TASK DIRECTIONS —
Reproduce verbatim everything from the line containing "How do I perform: Zoom" down to the final line of the entries below, including both of those lines.

A sequence of entries:
--------------------------------

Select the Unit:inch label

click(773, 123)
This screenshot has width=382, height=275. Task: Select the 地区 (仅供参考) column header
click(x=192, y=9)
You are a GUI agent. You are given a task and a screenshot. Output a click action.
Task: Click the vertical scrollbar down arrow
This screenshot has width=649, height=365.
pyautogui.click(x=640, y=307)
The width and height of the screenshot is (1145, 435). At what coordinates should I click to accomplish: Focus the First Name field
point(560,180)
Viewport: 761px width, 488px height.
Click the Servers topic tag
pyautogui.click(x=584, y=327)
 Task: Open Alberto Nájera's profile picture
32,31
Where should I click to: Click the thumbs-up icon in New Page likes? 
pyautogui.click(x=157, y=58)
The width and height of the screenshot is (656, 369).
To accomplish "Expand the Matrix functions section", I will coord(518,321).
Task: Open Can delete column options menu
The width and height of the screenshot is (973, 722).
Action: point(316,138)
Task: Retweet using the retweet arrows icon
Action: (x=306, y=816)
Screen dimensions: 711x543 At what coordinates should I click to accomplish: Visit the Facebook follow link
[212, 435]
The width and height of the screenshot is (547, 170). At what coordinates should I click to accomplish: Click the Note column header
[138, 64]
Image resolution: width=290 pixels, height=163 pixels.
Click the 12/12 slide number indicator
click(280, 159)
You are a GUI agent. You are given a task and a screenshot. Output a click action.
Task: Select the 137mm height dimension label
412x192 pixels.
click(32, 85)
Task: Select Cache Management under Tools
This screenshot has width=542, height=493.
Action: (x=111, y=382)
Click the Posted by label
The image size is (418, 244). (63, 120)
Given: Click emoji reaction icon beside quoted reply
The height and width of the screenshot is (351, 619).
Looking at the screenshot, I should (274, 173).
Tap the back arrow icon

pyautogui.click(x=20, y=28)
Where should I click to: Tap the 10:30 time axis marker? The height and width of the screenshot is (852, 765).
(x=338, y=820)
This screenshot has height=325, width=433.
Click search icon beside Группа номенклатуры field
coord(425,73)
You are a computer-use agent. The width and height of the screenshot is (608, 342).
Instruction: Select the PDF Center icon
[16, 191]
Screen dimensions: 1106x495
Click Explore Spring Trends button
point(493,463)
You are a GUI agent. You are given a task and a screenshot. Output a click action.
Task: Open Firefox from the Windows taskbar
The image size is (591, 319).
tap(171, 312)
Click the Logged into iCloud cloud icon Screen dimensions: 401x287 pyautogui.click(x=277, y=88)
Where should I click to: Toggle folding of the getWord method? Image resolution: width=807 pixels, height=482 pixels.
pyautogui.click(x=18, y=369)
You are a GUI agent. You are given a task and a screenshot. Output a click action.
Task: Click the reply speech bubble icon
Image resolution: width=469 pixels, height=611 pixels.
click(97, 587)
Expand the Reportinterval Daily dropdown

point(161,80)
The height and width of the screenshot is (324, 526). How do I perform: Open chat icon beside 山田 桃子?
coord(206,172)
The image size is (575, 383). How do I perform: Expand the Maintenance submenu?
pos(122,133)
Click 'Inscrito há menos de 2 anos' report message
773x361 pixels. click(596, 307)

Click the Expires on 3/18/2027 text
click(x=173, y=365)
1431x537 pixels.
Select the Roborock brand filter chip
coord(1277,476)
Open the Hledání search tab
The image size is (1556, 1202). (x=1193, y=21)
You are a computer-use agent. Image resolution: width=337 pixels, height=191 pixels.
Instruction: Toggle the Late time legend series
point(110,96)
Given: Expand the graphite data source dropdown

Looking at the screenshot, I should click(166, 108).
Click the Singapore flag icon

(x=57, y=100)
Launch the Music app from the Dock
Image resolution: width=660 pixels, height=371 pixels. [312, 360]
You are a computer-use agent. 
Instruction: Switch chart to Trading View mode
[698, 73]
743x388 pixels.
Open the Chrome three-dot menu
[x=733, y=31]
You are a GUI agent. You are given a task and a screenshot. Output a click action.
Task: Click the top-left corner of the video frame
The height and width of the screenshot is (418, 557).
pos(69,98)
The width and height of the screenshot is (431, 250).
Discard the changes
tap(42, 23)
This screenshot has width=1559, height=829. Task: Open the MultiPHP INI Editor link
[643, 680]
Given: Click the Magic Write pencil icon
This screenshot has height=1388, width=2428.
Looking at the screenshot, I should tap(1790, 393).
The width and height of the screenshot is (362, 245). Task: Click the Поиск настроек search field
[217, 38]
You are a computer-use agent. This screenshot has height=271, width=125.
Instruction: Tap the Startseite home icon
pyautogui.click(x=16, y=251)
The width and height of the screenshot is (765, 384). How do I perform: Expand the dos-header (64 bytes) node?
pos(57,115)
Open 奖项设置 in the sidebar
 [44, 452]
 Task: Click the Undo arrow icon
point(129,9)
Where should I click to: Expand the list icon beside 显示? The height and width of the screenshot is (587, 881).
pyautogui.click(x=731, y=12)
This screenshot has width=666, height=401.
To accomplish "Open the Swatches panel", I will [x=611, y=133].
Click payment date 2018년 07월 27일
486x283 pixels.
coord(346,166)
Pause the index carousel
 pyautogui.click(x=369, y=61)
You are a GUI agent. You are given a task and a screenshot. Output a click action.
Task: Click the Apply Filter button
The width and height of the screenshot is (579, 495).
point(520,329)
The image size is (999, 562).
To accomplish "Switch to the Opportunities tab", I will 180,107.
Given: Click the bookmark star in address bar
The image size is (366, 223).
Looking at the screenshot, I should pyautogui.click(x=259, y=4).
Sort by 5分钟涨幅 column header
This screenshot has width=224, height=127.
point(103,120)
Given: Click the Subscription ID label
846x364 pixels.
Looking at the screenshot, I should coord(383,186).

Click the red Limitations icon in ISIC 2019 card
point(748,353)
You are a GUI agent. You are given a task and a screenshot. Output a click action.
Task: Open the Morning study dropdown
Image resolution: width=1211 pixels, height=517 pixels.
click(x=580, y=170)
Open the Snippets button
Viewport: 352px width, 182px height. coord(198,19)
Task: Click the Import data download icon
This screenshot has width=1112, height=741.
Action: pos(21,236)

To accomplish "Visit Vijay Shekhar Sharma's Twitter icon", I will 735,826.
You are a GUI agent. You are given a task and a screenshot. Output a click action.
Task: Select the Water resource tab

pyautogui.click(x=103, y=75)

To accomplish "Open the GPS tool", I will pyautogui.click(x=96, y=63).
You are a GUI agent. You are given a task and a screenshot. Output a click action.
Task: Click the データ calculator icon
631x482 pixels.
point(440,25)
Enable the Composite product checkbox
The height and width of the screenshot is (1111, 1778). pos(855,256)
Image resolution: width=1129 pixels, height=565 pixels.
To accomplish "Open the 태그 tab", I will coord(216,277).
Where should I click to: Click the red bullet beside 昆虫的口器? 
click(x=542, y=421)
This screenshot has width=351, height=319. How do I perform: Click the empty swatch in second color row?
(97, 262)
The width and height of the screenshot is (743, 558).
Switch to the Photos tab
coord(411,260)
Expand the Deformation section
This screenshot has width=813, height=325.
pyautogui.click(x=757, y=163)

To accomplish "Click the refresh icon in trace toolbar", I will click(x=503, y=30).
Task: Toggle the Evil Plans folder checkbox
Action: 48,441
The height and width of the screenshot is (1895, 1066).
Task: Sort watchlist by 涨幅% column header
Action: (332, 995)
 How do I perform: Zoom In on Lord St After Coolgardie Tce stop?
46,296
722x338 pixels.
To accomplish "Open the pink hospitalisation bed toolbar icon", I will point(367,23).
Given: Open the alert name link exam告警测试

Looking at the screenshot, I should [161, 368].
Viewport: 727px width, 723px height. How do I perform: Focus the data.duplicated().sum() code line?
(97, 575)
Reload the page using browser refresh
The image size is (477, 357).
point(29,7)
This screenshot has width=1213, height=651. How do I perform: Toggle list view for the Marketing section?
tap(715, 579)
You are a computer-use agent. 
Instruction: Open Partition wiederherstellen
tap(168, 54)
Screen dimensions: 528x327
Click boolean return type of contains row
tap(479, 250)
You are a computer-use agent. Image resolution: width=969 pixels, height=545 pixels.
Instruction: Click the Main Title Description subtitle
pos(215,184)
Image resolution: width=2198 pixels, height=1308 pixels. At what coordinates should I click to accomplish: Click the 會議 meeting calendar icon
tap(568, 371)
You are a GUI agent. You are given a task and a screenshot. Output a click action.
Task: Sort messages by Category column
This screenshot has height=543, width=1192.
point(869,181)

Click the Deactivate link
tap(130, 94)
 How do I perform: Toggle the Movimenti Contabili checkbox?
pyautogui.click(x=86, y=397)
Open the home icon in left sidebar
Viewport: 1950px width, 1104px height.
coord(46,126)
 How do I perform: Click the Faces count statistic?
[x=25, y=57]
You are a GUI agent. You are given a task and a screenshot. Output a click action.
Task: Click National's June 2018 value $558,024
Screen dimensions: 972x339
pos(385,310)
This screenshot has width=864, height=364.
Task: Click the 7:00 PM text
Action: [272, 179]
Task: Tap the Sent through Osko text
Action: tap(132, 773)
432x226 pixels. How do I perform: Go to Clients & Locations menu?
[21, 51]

--------------------------------

RESULT OF THE EXERCISE —
 How do I perform: Zoom In on Lord St After Coolgardie Tce stop?
46,296
722x338 pixels.
To accomplish "Open the pink hospitalisation bed toolbar icon", I will point(367,23).
Given: Open the alert name link exam告警测试

Looking at the screenshot, I should [161, 368].
Viewport: 727px width, 723px height. How do I perform: Focus the data.duplicated().sum() code line?
(97, 575)
Reload the page using browser refresh
The image size is (477, 357).
point(29,7)
This screenshot has width=1213, height=651. How do I perform: Toggle list view for the Marketing section?
tap(715, 579)
You are a computer-use agent. 
Instruction: Open Partition wiederherstellen
tap(168, 54)
Screen dimensions: 528x327
Click boolean return type of contains row
tap(479, 250)
You are a computer-use agent. Image resolution: width=969 pixels, height=545 pixels.
Instruction: Click the Main Title Description subtitle
pos(215,184)
Image resolution: width=2198 pixels, height=1308 pixels. At what coordinates should I click to accomplish: Click the 會議 meeting calendar icon
tap(568, 371)
You are a GUI agent. You are given a task and a screenshot. Output a click action.
Task: Sort messages by Category column
This screenshot has height=543, width=1192.
point(869,181)

Click the Deactivate link
tap(130, 94)
 How do I perform: Toggle the Movimenti Contabili checkbox?
pyautogui.click(x=86, y=397)
Open the home icon in left sidebar
Viewport: 1950px width, 1104px height.
coord(46,126)
 How do I perform: Click the Faces count statistic?
[x=25, y=57]
You are a GUI agent. You are given a task and a screenshot. Output a click action.
Task: Click National's June 2018 value $558,024
Screen dimensions: 972x339
pos(385,310)
This screenshot has width=864, height=364.
Task: Click the 7:00 PM text
Action: [272, 179]
Task: Tap the Sent through Osko text
Action: tap(132, 773)
432x226 pixels. How do I perform: Go to Clients & Locations menu?
[21, 51]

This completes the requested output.